PROVIDED MATERIAL:

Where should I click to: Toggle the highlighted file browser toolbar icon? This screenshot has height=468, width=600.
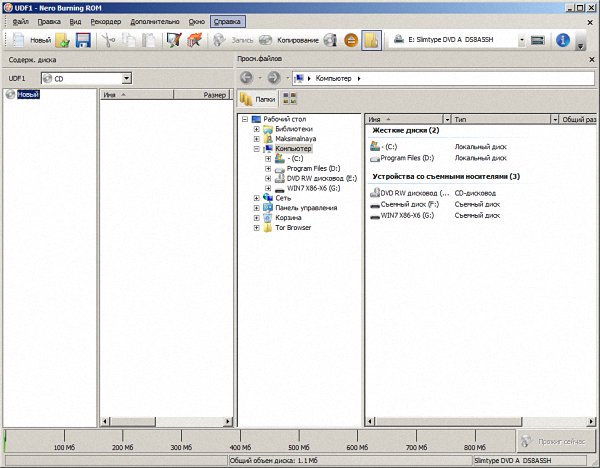(371, 41)
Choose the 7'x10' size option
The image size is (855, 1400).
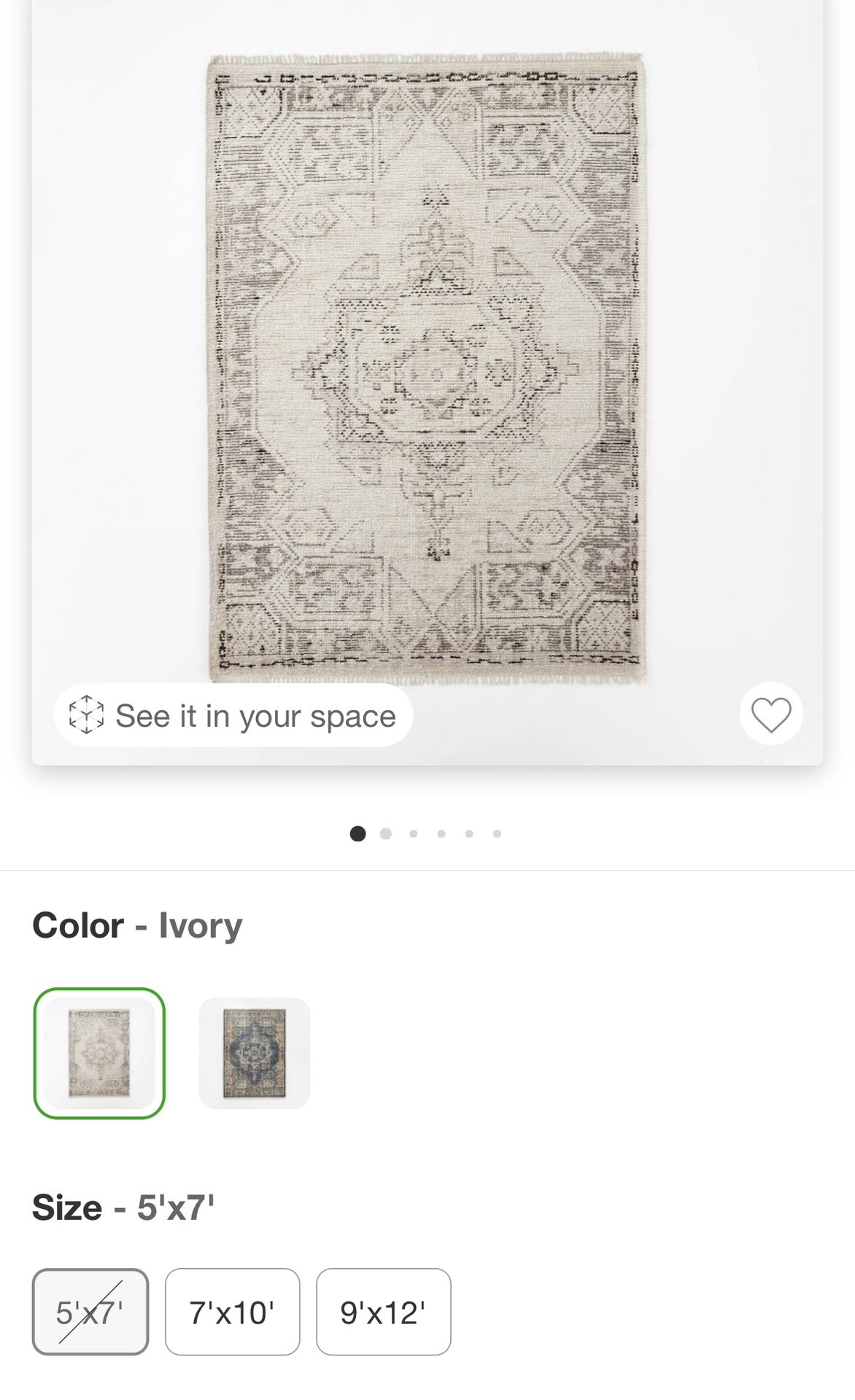tap(232, 1312)
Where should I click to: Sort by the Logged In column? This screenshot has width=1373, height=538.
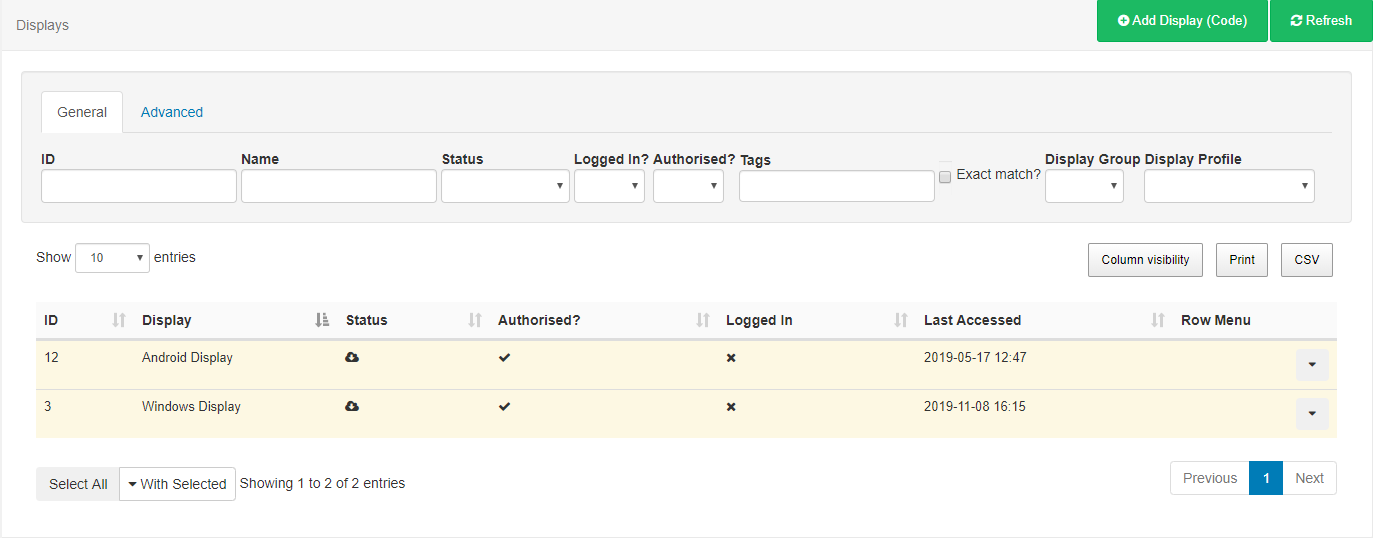click(901, 320)

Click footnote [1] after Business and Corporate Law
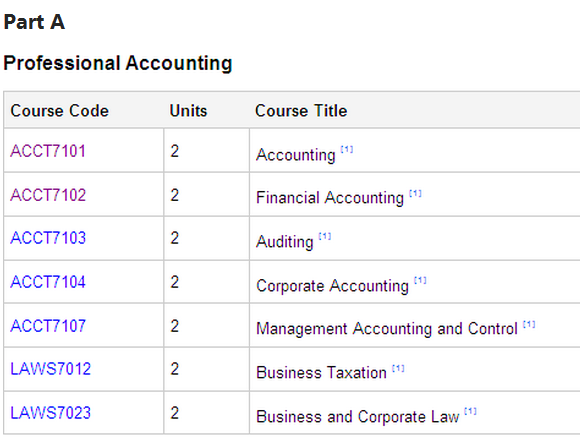click(x=470, y=411)
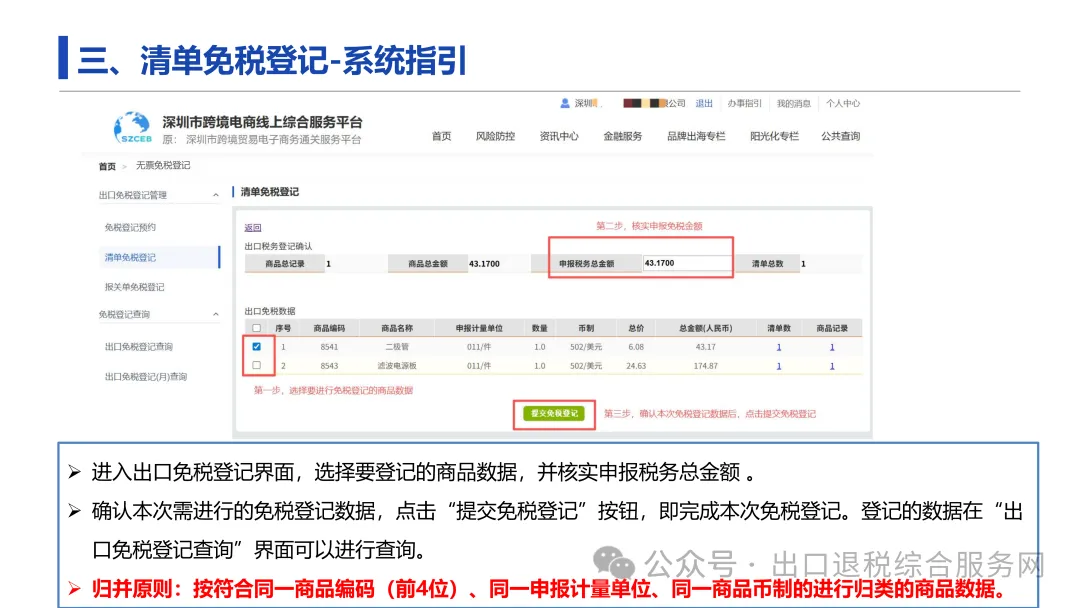Check the checkbox for the 滤波电源板 row

click(x=257, y=365)
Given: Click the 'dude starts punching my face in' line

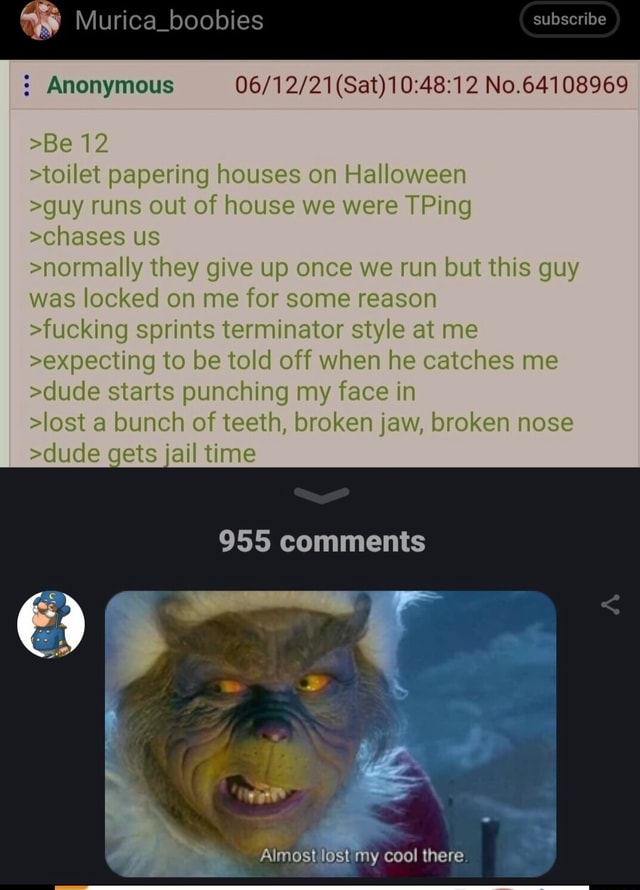Looking at the screenshot, I should [x=222, y=392].
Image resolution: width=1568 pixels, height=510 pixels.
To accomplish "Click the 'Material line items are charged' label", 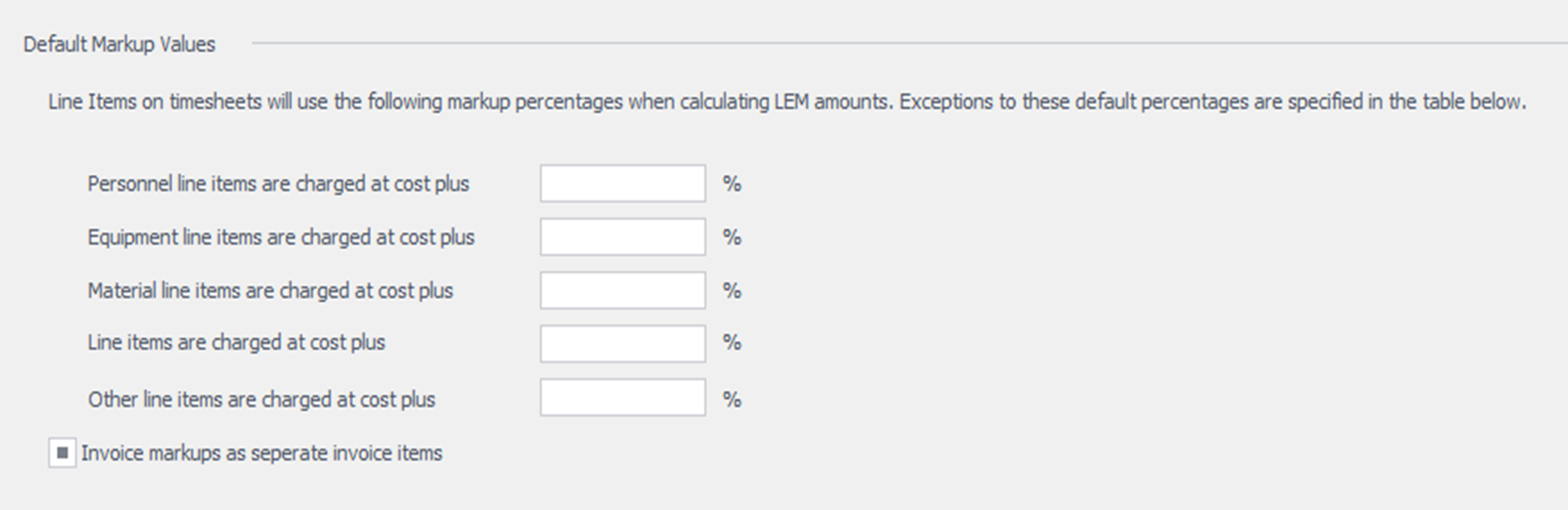I will pos(270,291).
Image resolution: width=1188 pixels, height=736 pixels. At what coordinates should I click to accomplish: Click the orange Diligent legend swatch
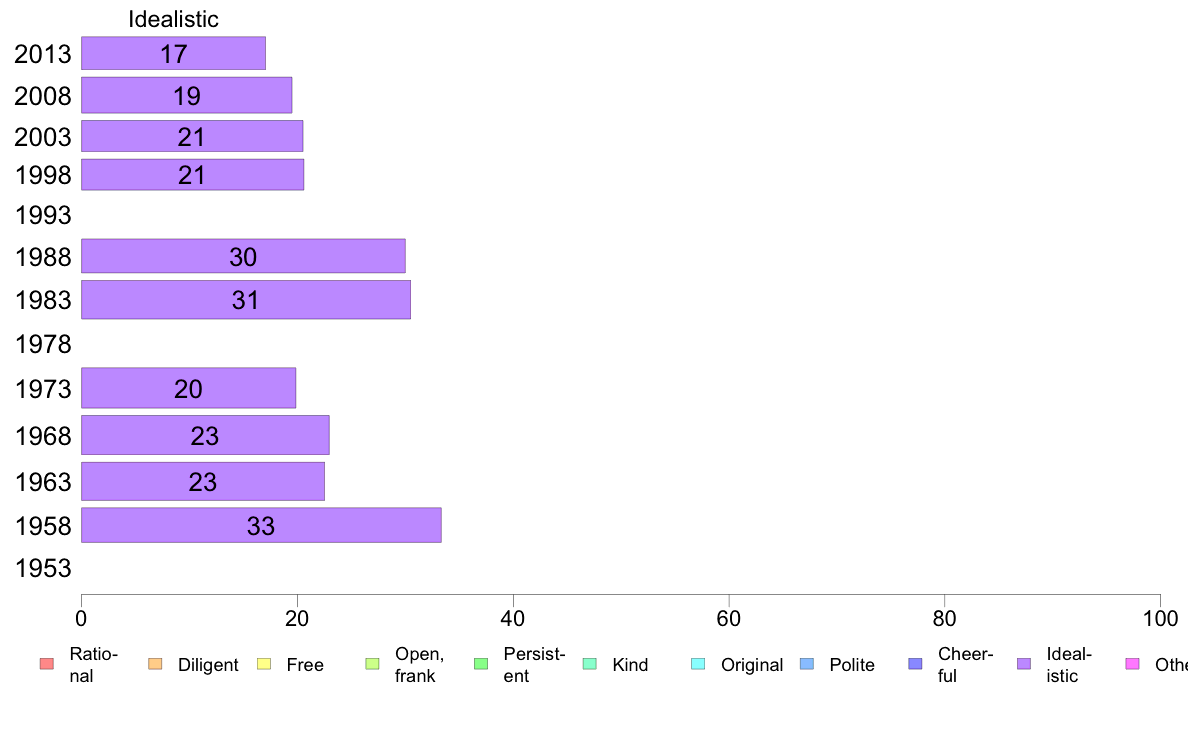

TASK REQUIREMENTS: "resolution" is the string to look for; please copy every line of the records above where it appears.

THE COMPLETED TASK:
Image resolution: width=1568 pixels, height=510 pixels.
Image resolution: width=1188 pixels, height=736 pixels. At what coordinates should I click to accomplish: Click the orange Diligent legend swatch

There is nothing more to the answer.